The data:

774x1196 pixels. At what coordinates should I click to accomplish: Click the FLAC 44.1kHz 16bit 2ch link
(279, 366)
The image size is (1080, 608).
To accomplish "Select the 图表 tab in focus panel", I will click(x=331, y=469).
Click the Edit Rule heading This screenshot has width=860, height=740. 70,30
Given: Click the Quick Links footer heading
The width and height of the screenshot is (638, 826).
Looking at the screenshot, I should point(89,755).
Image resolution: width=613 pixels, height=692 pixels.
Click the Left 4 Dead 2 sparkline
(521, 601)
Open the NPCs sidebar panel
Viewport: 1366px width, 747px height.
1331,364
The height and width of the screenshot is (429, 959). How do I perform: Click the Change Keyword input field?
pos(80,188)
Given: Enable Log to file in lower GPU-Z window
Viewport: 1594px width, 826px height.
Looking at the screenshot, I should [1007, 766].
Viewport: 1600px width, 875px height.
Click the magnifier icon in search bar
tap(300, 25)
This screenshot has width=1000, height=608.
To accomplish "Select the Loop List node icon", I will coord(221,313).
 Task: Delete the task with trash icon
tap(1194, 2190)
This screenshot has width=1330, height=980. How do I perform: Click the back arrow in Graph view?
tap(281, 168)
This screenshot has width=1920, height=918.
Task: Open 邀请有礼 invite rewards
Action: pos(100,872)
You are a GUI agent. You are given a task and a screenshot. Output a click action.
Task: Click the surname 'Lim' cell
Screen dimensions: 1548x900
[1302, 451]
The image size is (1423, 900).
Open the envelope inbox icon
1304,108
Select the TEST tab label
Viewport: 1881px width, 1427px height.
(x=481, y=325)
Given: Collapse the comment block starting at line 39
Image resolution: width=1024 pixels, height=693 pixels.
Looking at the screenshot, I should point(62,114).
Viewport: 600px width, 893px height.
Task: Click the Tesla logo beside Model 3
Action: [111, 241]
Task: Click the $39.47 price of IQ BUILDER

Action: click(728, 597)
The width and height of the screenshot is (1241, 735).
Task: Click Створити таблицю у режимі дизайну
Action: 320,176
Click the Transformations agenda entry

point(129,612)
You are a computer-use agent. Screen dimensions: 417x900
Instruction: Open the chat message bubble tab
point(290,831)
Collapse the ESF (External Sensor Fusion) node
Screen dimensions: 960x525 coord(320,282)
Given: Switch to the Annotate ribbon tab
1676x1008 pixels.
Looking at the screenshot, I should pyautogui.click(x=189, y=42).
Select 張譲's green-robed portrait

Set problem: Find every line in the rows above that contains the string "panel" and copy each one in full. Case counts.

Response to this task:
To accomplish "Select the 图表 tab in focus panel", I will click(x=331, y=469).
Open the NPCs sidebar panel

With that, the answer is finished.